Novel Theranostic Model Shows Curative Potential for Gastric and
Pancreatic Tumors
Reston,
VA (January 13, 2026)--A newly developed radiopharmaceutical pair can
precisely detect and effectively treat--completely eradicating tumors in certain
preclinical models--gastric and pancreatic tumors. Targeting the well-defined
and accessible biomarker claudin-18.2, the theranostic technique has the
potential to move the field substantially closer to durable disease control and
potentially cure--in otherwise difficult-to-treat solid tumors. This research
was published in the January issue of The Journal of Nuclear Medicine.
Advanced upper gastrointestinal cancers,
including esophageal, gastric, and pancreatic cancer, are among the deadliest
cancers worldwide, accounting for one-third of all cancer deaths. Patients have
very limited treatment options, especially in advanced stages, and current
therapies provide only modest improvements in survival. As such, there is a
critical unmet need for more effective and more precise approaches.
"Claudin-18.2 recently gained clinical
attention following U.S. Food and Drug Administration approval of the gastric
cancer treatment zolbetuximab, which targets the
biomarker," said Shadi Esfahani, MD, MPH, nuclear medicine physician at
Massachusetts General Hospital in Boston. "To further explore the utility of
claudin-18.2, my colleagues and I developed a first-in-class
claudin-18.2-targeted PET radiopharmaceutical and a therapeutic counterpart to
identify and treat gastric and pancreatic tumors."
To evaluate the theranostic pair, preclinical murine models were developed with
both pancreatic and gastric cancer cell lines. Serial PET imaging with 89Zr-DFO-zolbetuximab
or 89Zr-DFO-IgG as a control was performed at one, three, and six
days, followed by ex vivo analysis of biodistribution. Next, tumor-bearing mice
received a single intravenous injection 177Lu-DOTA-zolbetuximab
(high or low dose), non-radiolabeled zolbetuximab, 177Lu-DOTA-IgG,
177Lu-DOTA, or saline as a treatment. Effectiveness and toxicity of
the treatments were evaluated by laboratory and histologic analyses.
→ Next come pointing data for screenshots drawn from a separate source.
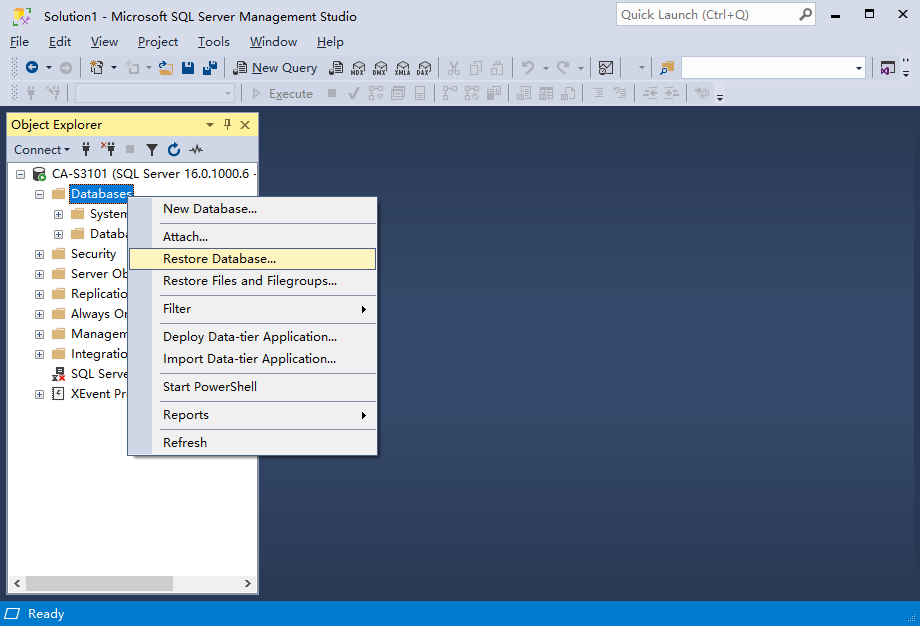Click the Filter funnel icon in Object Explorer
Viewport: 920px width, 626px height.
[152, 150]
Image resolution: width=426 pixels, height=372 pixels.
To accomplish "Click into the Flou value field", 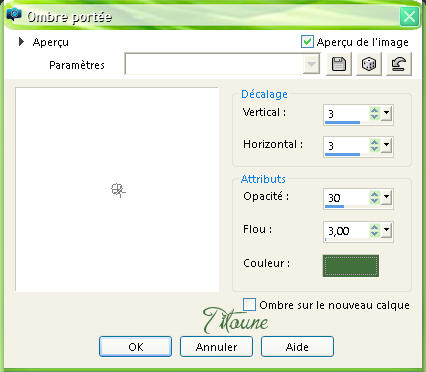I will [347, 231].
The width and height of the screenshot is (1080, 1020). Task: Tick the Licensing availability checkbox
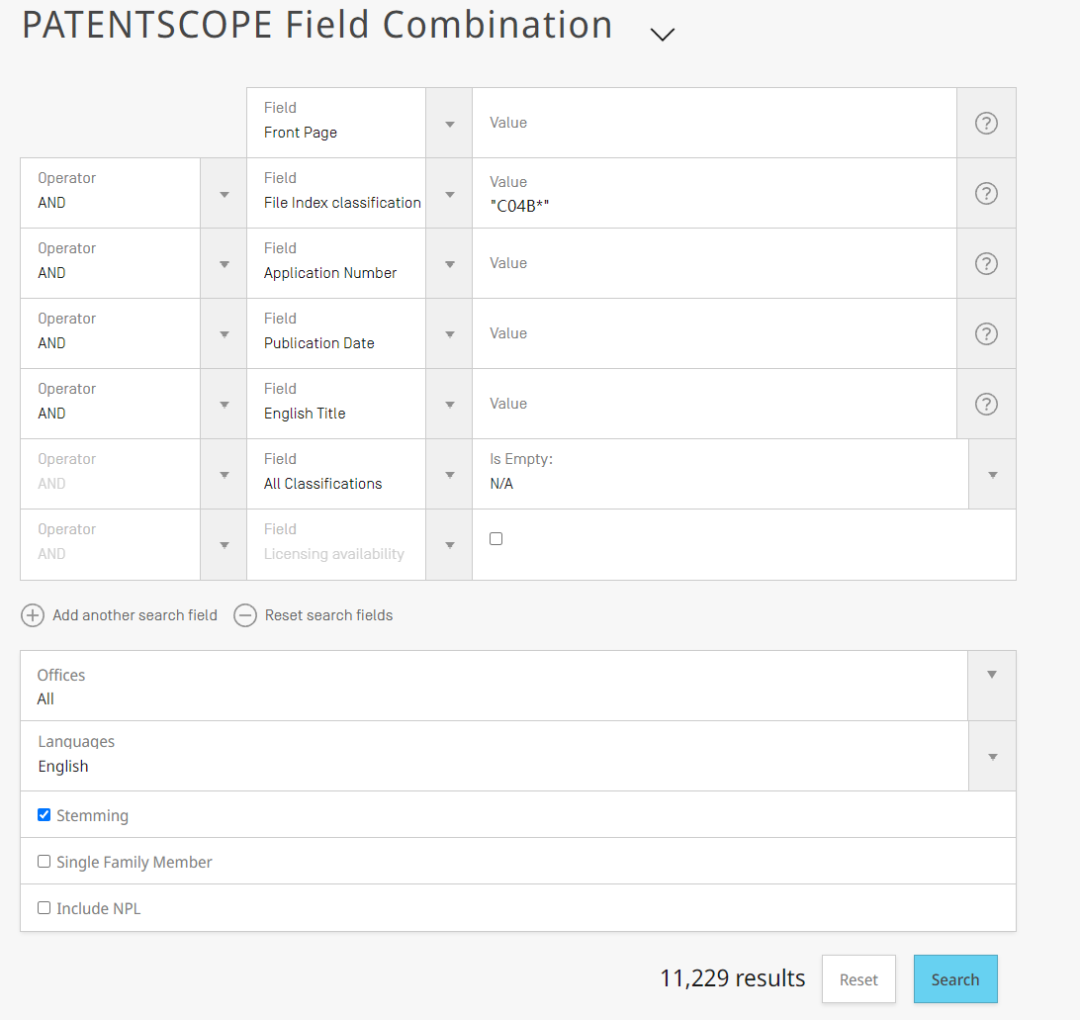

Serial PET imaging demonstrated a high tumor uptake of 89Zr-DFO-zolbetuximab
at all timepoints--significantly higher than the uptake seen in mice imaged with
control 89Zr-DFO-IgG. High-dose 177Lu-DOTA-zolbetuximab
resulted in reduced tumor growth in gastric and pancreatic mice models, with
complete regression of most pancreatic tumors. No radiation-induced toxicities
were observed during the study.
"Claudin 18.2 based theranostics could meaningfully change patient care in two
important ways," noted Esfahani. "First, claudin 18.2 targeted PET imaging
enables noninvasive identification of patients whose tumors strongly express
this target. Second, claudin 18.2 targeted radiopharmaceutical therapy has the
potential to deliver highly focused radiation directly to tumor cells, leading
to significant tumor shrinkage and the possibility of improved survival."
She continued, "More broadly, the study underscores how advances in biomarker
discovery, radiopharmaceutical development, and patient selection are bringing
the field closer to treatments with curative potential rather than incremental
benefit. As additional tumor-specific targets are identified and validated,
molecular imaging-guided theranostics could increasingly enable personalized,
highly effective, and safer cancer treatments, positioning nuclear medicine at
the forefront of next-generation oncology."